Review by Bones, UK, 2010:
"Christie Golden's first contribution is, sadly, not a promising one. While some elements of the story are intriguing and fascinating, there remain too many other elements that are lacking.
"The story is split (as was Outcast) into three main strands: the first continues the journey of Luke and son to uncover the cause of Jacen's decent; the second looks at the continuing tensions between the government and the Jedi on Coruscant; the third introduces the series to the Tribe, a section which is mostly shown in two year old flashbacks.
"As with Outcast I found the first story strand the most interesting. Luke and Ben meet the Aing-Tii in this story and there is another opportunity to engage in some xenobiological and xenocultural study. The Aing-Tii are a fascinating species and the relationship between the two Skywalkers continues to develop as it did previously.
"The plotline involving the Tribe was similarly intriguing, although I'm curious to discover now how they managed to avoid all contact with space-faring species for 5000 years. The Sith culture on Kesh is reminiscent of the Sith of the Old Republic, but has clearly evolved as one would expect through five millennia of isolation.
"The Coruscant based section was the bit I was least impressed with. While the scene regarding Natua's instability was relatively exciting, the development of the hostility between the two groups was disappointing. The obnoxious journalist Javis Tyrr played a suitable role in this, but the majority of it seemed to meander and procrastinate. I couldn't help but look at the character of Wynn Dorvan and wonder why he was there - he didn't really do anything of any significance, what was the point in making a fuss over giving him a subordinate and for goodness sake what was with the stupid pet in his pocket? Golden does use "pets" quite a lot in this book and I found it quite noticeable when she did.

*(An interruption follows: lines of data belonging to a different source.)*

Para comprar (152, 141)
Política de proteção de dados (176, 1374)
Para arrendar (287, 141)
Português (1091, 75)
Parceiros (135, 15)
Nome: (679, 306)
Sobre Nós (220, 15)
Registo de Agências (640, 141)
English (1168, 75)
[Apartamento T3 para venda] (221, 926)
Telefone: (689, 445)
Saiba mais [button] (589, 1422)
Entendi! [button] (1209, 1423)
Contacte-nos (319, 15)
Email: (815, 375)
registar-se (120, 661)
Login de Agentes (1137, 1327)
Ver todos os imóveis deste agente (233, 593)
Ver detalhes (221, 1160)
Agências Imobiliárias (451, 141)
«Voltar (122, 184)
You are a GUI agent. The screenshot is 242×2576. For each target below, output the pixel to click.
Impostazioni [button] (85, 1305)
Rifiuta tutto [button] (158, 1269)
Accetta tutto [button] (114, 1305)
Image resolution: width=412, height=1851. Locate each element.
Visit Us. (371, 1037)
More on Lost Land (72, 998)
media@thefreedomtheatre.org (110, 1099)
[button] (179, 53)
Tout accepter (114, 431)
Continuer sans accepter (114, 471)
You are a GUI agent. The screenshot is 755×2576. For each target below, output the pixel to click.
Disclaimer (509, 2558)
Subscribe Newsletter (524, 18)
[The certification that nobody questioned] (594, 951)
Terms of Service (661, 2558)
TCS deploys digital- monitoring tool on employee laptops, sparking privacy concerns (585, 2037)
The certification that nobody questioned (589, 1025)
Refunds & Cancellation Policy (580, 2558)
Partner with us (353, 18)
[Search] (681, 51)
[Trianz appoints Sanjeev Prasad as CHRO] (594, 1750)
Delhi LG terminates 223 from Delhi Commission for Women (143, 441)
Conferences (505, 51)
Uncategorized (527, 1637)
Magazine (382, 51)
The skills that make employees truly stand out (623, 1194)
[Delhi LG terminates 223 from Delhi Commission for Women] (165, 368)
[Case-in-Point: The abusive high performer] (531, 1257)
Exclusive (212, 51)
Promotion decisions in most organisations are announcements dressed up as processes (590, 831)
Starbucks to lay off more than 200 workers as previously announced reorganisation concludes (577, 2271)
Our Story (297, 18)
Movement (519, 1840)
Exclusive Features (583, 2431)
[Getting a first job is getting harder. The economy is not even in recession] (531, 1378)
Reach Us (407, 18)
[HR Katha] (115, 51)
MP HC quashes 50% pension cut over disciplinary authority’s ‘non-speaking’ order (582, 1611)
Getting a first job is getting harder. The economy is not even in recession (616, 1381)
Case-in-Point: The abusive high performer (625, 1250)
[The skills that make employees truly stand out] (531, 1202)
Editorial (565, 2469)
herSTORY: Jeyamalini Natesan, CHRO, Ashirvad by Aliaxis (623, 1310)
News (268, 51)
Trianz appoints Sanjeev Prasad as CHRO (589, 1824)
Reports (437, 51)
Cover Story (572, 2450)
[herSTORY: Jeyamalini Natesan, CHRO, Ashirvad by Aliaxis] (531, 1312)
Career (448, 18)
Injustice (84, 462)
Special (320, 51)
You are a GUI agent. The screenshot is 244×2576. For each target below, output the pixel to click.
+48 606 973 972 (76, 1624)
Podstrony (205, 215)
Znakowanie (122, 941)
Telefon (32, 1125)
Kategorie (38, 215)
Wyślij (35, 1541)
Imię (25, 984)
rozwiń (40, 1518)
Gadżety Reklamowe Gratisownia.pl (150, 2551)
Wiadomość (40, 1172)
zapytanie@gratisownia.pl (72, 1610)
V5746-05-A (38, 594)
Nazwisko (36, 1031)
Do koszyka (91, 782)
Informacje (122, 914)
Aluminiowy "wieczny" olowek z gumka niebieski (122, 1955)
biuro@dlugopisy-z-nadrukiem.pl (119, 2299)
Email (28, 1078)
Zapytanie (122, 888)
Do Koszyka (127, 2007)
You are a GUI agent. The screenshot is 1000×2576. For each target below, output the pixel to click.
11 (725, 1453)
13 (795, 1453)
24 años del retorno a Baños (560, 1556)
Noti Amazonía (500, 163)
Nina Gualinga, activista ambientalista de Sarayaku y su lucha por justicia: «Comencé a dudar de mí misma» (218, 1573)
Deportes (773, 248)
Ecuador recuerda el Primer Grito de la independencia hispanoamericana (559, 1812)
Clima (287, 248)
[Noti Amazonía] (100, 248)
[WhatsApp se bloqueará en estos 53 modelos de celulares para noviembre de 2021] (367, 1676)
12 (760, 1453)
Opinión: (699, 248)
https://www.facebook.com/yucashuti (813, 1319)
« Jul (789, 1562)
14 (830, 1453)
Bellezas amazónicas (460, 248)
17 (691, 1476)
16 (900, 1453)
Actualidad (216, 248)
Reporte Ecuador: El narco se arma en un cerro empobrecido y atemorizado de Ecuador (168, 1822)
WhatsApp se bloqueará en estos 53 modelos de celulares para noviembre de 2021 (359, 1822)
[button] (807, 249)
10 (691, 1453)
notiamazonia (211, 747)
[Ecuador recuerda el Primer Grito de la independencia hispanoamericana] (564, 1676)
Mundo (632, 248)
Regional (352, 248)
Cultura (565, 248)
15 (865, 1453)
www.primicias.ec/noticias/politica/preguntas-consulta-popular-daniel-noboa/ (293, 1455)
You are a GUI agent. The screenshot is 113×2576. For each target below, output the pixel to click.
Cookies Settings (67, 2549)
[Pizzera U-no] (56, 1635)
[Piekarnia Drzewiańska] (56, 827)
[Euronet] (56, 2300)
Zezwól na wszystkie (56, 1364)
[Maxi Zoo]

"Generally I disliked the style in which the book was written. Golden's prose is cumbersome and unrefined, with many disjointed occurrences in the narrative. Golden has a habit of adding in lots of extra (often unnecessary) information at the expense of the flow of the story. It struck me as clumsy for an author who is so well established. She also used some jarring phrases such as "portable cup" or "symmetrical sphere". Both adjectives are utterly superfluous, since the identity of the noun itself implies their existence. At times she also betrayed a sense of feminism in her writing, and you get a sense that Golden enjoyed writing for Jaina and Daala in particular as strong female characters, as well as introducing her own in the Tribe. Whilst that alone is not enough to condemn her, there are instances - phrases - that advocate more than just a little "girl power".
"As a continuation of the first book, I found it mediocre at best, in spite of some of the more interesting moments."